Even though thumbnails should be used as approximate depiction of strip
content, it is useful to see change in (close to) real time.
This feature required some changes in how thumbnails are drawn:
- Drawing starts from strip left handle position
- First thumbnail actually represents first frame of strip
When moving handle, only first image is updated. Other thumbnails are
read from memory.
Overview of how first thumbnail update is managed:
Similar to how set of guaranteed frames work, a lookup cache for frames
is used. In this case array is used and lookup is supposed to be linear
instead of best fit. Each time a job is created, current frame number is
pushed into array. This cache is used, because job renders image at
handle position asynchronously and therefore will likely lag a bit.

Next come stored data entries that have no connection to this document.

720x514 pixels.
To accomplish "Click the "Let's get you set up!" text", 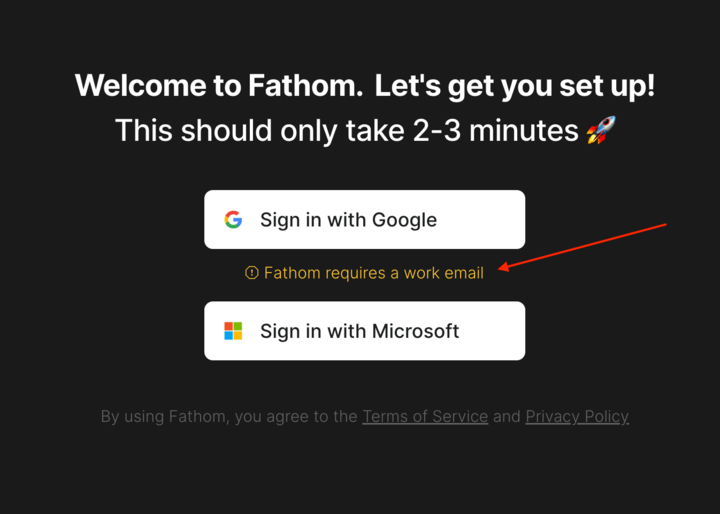I will pos(515,85).
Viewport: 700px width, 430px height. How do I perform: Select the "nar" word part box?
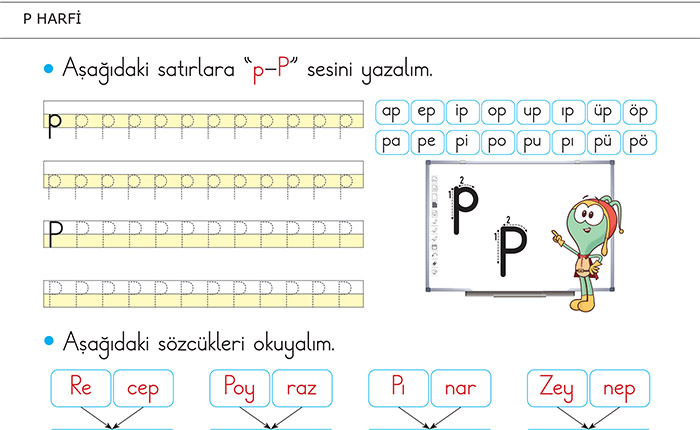[461, 387]
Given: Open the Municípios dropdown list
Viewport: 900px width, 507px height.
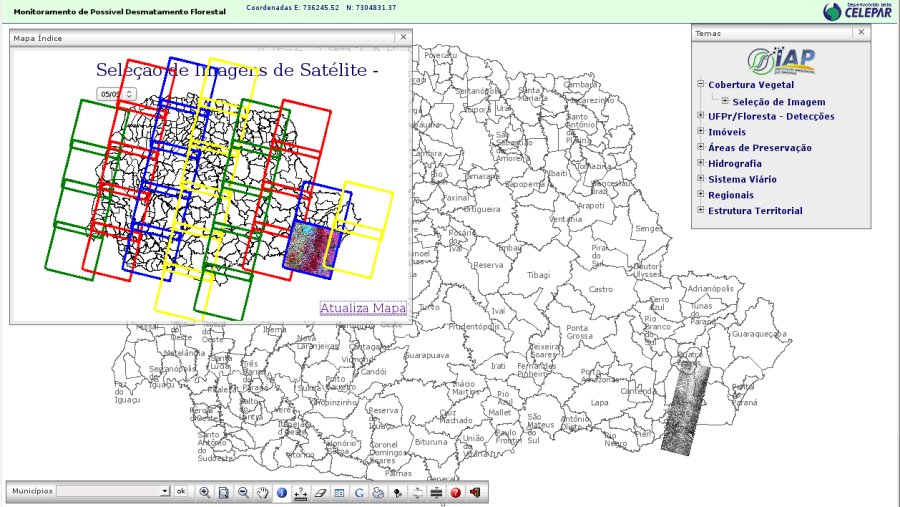Looking at the screenshot, I should 165,492.
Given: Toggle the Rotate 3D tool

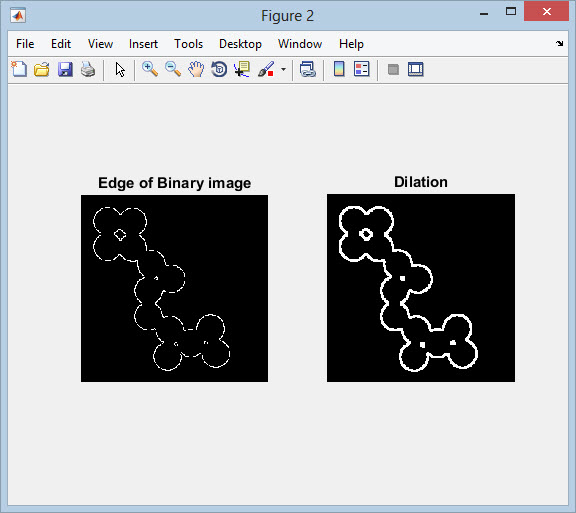Looking at the screenshot, I should click(x=219, y=69).
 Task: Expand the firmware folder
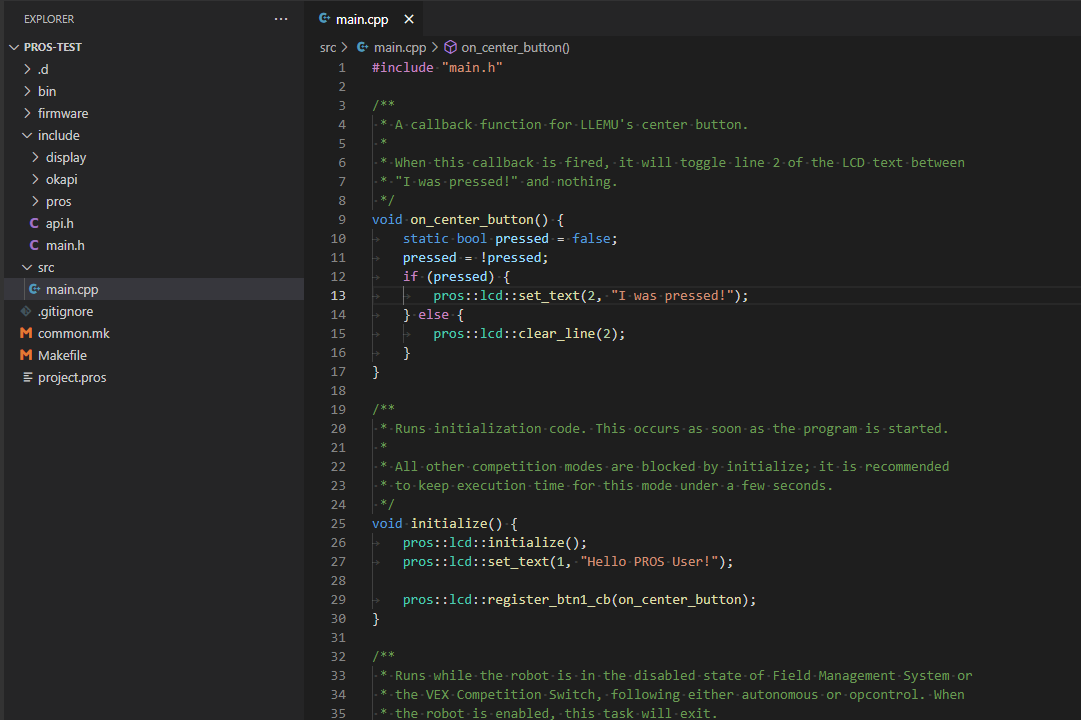[27, 113]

With linear lookup, access to most recent frame is guaranteed, so there
is no risk of noise if many frames are rendered in close space and
handle movement changes direction. This cache currently has 10 frame
slots. Number of slots is technically arbitrary and only few should be
needed as only 1 job can run at the time. Images are stored in global
sequencer cache, so more slots can cover case if image is freed even
though it is unlikely event.
Set of guaranteed frames now covers all of strip media source content.
This probably wasn't necessary change, but behavior is bit more suitable
for editing, not only for navigating.
Other minor changes are fixes for incorrect conditions to check if
thumbnail rendering is needed that were discovered in process.